Hunt for ideas and rework them
Due to the limitation of time during the 2-day event, I was able to hear less from another young grandmaster from Russia, coincidentally sharing the same first name with his fellow Russian grandmaster, Pavel Ostyakov. Remarkably, Pavel was still an undergrad student then and has been working for Yandex and Samsung AI for the past couple of years.
He brought a distinct set of advice that can prove to be extremely resourceful when one is targeting gold in data science competitions. He emphasized writing clean code that could be used in the future and allows easy collaboration with other teammates, a practice usually overlooked which later becomes troubling for participants. He also insisted on trying to read as many forums on Kaggle as one could.

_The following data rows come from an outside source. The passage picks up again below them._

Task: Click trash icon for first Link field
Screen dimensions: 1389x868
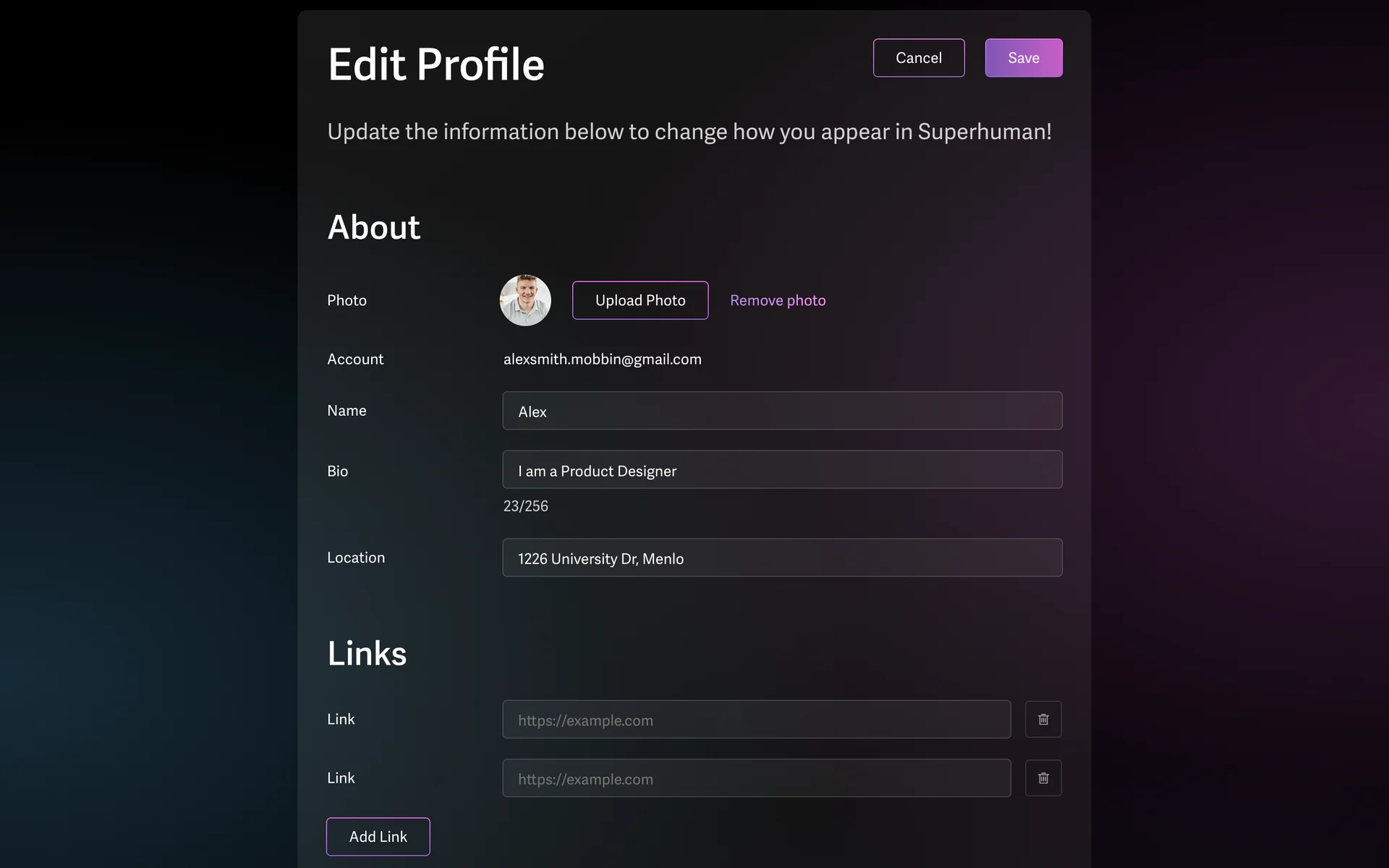Action: [x=1042, y=719]
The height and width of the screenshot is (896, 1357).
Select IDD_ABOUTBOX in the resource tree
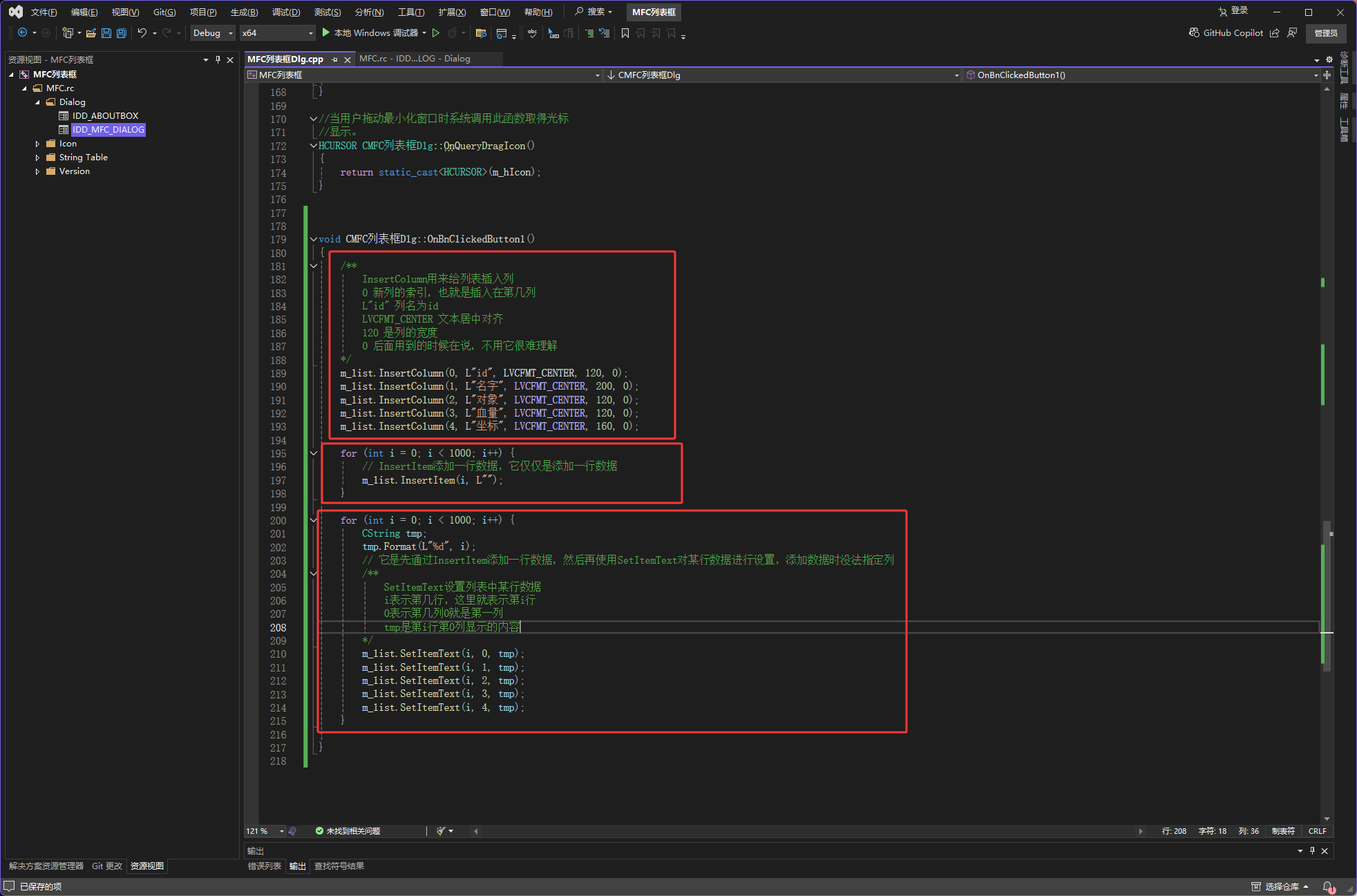pos(105,116)
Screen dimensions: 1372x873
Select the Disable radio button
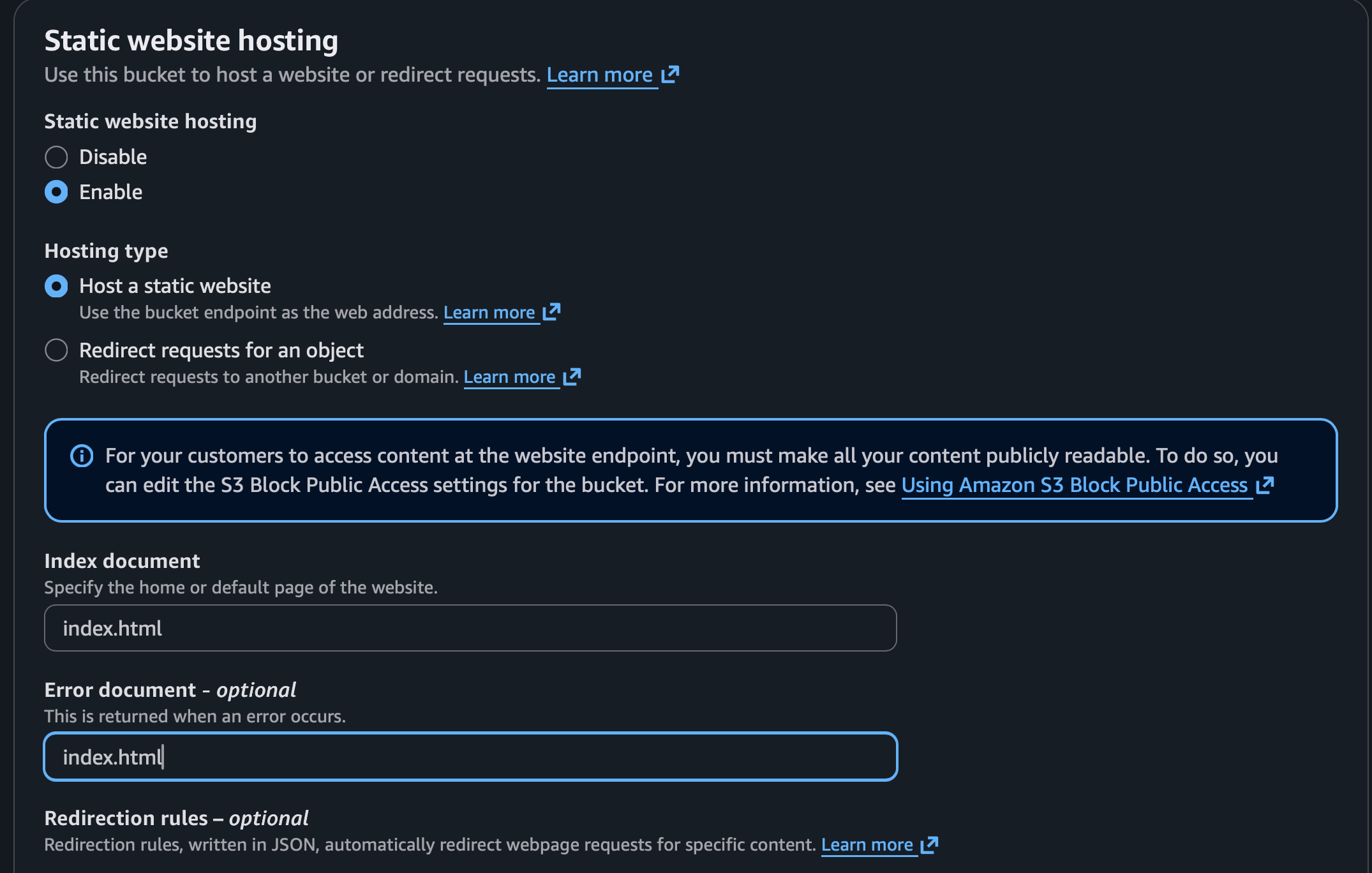tap(56, 157)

Not just ones related to the same competition but those belonging to other data science competitions as well since most of them are similar. Apart from searching for workable solutions, Pavel suggested also looking for ideas that failed. As he recommended, one must try using (and reworking) those failed ideas as there are chances they may work.
Pavel also brought up the point that to surpass other competitors, reading research papers and implementing their solutions could increase your chances of success. However, during all this time he stressed a lot on to have a mindset that anyone can achieve gold in a competition, even if he/she possesses limited experience relative to others.

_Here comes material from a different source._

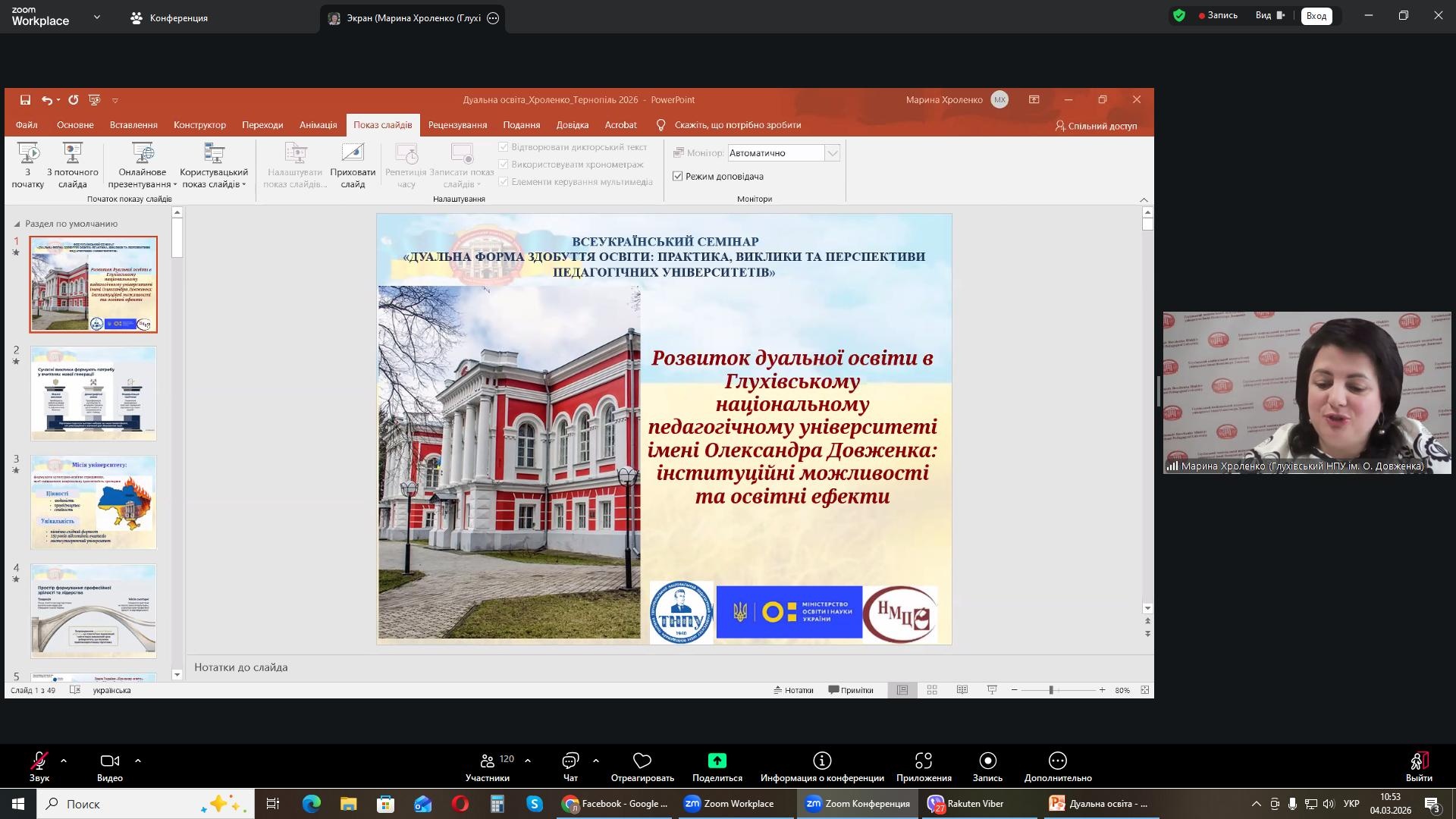Uncheck the Режим доповідача checkbox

Experiment with diverse strategies
Other noteworthy tips and ideas that I collected while mingling with grandmasters and attending their presentations included those from Gilberto Titericz (Giba), the grandmaster from Brazil with 45 Gold medals! While personally inquiring about Giba, he repeatedly used the keyword ‘experiment’ and insisted that it is always important to experiment with new strategies, methods, and parameters. This is one simple, although tedious, way to learn quickly and get great results.
Giba also proposed, that to attain top performance, one must build models using different viewpoints of the data. This diversity can come from feature engineering, using varying training algorithms, or using different transformations. Therefore, one must explore all possibilities.
Furthermore, Giba suggested that fitting a model using default hyperparameters is good enough to start a data science competition and build a benchmark score to improve further. Regarding teaming up, he repeated that diversity is the key here as well, and choosing someone who thinks similar to you is not a good move.
A great piece of advice that came from Giba was to blend models. Combining models can help improve the performance of the final solution, especially if each model’s prediction has a low correlation. A blend can be something as simple as a weighted average. For instance, non-linear models like Gradient Boosting Machines blend very well with neural network-based models.
Conclusion
Considering the key takeaways from the suggestions given by these grandmasters and observing the way they competed during the offline data science competition, I noted that beginners in data science must use their efforts to try varying methodologies as much as they can. Moreover, a summary of the recommendations given above stresses the significance of taking part in online data science competitions no matter how much knowledge or experience one possesses.
I also noted that most of the experienced data scientists were fond of using ensemble techniques and one of the most prominent methods used by them was the creation of new features out of the existing ones. This is what was cited by the winners of the offline data science competition as their strategy for success. Conclusively, these sorts of meetups could enable one to interact with the top minds in the field and gain the maximum within a short time as I fortunately did.